Hans Selye, medico austroungarico, seguace di Freud, nel 1936 a Montreal alla “McGill University” ha coniato il termine stress, in seguito a studi scientifici realizzati sui topi. Lo psichiatra individuò la “risposta non specifica dell’organismo a uno stimolo negativo”, noto anche come “stressor”. Nacque così la disciplina fisiologica dello stress. Lo psichiatra di Rieti ha parlato di questo particolare stato di tensione tipico della materia vivente, che coinvolge in particolar modo il sistema endocrino. Di Benedetto ha parlato di “stress benefico” (eustress) e di “stress patologico” (distress). Nell’organismo umano si creano effetti causati da stimoli esterni, in una grande complessità di eventi. Molteplici sono le cause dello stress. Si assiste, nel corso di un intervento di soccorso in montagna, ad una fase cosiddetta di allarme, una fase di mobilitazione, una fase di azione e , infine, ad una fase del lasciarsi andare, quella conclusiva, il momento più delicato. Notevole è la pressione emotiva cui è sottoposto un soccorritore. La fase di allarme si verifica in seguito alla comunicazione di un evento critico ( effetti organici e psicologici). Si tratta di una fase di impatto importante. La fase di azione è quella nel corso della quale si deve agire, cercando di dissolvere la tensione. Occorre assolutamente intervenire, controllando le emozioni. Si assiste a momenti di gratificazione e di euforia, o di profonda delusione. Sono preponderanti gli aspetti psicologici. La fase conclusiva è quella del ritorno alla routine, quella del silenzio, nel corso della quale l’intenso carico emotivo è stato represso.

In seguito a tutto ciò possono verificarsi nel tempo il cosiddetto “disturbo post-traumatico da stress” ( immediato, sintomi intrusivi) il “disturbo acuto da stress”, che compare, in genere, entro le prime quattro settimane dall’incidente.

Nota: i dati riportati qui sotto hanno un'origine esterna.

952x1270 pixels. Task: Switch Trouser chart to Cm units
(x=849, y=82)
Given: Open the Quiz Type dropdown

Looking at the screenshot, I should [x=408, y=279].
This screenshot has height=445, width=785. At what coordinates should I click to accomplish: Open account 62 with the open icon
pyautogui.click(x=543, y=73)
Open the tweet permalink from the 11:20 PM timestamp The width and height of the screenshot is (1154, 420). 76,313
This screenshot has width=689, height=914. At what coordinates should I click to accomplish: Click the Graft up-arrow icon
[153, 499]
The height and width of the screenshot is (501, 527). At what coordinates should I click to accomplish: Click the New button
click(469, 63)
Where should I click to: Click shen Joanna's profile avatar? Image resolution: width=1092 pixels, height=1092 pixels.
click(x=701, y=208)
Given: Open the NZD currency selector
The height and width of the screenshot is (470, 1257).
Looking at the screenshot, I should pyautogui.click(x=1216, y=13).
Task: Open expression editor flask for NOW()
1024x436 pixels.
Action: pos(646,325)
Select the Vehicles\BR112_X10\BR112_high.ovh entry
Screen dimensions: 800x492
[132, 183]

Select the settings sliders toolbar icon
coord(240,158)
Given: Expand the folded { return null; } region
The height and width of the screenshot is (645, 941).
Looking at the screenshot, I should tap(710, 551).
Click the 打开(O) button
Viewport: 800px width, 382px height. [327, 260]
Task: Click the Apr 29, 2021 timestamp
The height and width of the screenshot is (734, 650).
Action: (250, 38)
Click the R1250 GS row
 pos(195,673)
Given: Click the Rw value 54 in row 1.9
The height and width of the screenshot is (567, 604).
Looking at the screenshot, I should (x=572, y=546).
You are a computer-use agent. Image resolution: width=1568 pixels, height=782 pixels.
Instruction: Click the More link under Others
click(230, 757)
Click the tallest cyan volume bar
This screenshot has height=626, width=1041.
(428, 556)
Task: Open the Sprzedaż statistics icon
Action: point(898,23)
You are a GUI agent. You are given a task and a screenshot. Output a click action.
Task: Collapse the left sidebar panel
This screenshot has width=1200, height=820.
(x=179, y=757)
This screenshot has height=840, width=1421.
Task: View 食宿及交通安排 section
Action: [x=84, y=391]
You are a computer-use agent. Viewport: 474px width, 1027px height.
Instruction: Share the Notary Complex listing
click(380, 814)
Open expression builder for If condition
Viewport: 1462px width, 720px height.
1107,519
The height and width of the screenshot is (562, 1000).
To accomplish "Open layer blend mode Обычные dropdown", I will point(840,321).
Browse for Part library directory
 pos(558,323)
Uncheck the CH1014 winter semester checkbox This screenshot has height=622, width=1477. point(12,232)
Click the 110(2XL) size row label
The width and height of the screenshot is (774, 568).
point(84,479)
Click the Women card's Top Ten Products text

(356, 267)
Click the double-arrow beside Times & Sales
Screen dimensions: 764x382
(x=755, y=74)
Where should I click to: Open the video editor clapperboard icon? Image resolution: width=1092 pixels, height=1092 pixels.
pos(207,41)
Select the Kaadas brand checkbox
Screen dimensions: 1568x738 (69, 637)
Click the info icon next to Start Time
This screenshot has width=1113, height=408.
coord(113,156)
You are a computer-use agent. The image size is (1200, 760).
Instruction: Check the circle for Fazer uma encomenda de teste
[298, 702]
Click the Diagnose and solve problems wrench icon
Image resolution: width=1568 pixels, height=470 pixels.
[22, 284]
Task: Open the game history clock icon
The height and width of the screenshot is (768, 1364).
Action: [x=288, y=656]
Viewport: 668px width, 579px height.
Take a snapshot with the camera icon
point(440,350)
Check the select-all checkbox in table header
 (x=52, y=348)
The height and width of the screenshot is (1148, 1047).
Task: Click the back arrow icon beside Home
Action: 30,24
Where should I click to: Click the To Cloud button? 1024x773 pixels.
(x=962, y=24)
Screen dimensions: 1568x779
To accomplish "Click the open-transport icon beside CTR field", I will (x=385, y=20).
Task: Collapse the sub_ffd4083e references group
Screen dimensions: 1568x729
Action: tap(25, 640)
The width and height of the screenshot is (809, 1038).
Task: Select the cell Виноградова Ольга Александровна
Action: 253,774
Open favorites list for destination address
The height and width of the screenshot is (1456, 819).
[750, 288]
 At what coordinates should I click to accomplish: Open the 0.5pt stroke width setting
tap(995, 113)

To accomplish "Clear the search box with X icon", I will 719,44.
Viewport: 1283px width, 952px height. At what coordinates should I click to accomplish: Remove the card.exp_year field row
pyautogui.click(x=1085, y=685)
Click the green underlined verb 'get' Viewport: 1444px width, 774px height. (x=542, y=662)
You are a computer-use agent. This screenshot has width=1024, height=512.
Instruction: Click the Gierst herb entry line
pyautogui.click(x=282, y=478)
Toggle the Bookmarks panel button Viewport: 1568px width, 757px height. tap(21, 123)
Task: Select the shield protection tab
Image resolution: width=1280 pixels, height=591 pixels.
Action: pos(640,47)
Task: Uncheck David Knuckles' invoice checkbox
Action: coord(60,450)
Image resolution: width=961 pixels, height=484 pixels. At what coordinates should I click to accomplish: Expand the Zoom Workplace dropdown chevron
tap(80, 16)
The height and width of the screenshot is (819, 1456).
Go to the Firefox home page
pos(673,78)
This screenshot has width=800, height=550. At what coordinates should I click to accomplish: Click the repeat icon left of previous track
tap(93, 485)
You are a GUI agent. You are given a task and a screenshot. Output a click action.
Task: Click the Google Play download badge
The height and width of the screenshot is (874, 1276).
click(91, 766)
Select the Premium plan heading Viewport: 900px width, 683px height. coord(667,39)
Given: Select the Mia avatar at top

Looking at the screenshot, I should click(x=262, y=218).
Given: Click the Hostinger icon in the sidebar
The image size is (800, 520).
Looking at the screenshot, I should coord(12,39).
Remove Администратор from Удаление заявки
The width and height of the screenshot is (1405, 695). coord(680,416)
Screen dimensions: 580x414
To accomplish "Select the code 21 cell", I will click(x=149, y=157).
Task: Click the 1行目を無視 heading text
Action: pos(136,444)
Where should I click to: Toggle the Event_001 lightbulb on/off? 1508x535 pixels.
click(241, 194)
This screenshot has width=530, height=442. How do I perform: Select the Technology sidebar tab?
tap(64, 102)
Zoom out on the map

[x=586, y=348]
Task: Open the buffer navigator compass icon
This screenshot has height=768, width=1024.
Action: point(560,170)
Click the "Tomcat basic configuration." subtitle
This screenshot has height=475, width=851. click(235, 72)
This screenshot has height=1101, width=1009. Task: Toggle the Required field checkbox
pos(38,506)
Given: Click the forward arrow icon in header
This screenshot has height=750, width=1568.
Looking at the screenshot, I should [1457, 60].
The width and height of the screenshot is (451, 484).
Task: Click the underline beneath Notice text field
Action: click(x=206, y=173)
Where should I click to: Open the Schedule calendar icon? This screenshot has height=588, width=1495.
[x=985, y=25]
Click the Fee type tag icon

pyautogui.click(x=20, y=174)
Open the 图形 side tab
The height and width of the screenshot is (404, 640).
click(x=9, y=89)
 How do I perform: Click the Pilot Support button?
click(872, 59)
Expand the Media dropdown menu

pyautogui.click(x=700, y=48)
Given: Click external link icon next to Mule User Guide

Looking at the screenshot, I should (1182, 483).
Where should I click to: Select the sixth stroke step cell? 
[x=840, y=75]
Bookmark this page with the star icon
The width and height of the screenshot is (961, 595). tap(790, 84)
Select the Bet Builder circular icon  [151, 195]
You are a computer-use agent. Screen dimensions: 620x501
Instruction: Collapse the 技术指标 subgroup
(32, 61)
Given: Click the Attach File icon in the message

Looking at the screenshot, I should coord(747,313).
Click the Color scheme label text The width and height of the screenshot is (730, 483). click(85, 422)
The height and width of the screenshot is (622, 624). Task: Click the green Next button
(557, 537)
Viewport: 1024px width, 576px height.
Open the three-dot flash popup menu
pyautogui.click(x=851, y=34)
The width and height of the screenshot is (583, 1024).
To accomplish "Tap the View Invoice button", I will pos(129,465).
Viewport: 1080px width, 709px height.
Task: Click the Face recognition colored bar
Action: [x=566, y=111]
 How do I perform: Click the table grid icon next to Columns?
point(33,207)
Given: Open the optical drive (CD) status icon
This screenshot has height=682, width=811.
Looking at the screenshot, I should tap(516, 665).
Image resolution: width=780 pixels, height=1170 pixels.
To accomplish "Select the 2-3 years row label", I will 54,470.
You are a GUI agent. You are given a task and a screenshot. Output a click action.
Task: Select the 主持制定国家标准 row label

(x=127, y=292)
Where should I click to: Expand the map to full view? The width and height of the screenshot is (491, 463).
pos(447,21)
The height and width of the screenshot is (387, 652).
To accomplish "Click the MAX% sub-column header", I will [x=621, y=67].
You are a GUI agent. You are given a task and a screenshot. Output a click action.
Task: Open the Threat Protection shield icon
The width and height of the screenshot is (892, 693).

A fronte di tutte codeste dinamiche, occorre prevenire e curare, ricorrendo a strategie di inserimento psico-terapeutico e a strategie di carattere generale, attraverso il “defusing” e il “debriefing”, esternando emozioni e confrontandosi con gli altri. Mai trascurare se stessi, nulla vale più della nostra vita e di quella degli altri. Sempre più attenti a non trascurare la nostra vita. Esistono fattori di rischio per i soccorritori legati all’organizzazione, per esempio ai ritmi di lavoro eccessivi. Occorrono un’adeguata prevenzione e una cura adatta con strategie di intervento psicoterapeutico o di carattere generale.

La dr.ssa Lucia Galvagni ha, infine, parlato dell’etica del soccorso in montagna, parlando del senso del giusto, del corretto e del bello. Ha parlato dell’adeguatezza della modalità di azione. Importante si rivela avere strumenti idonei per poter riflettere, per potersi porre al riparo dal senso di vuoto e dal senso di vertigine. Esistono numerosi e differenti riferimenti morali. L’etica non vuole essere solo normativa o prescrittiva, ma anche esistenziale, rimandando al significato del nostro agire. Occorre fare appello alla cautela, considerando i rischi cui si può andare incontro. Vi sono contesti diversi e criteri diversi, con variazione di benefici e di rischi. Esiste un “cerchio morale”?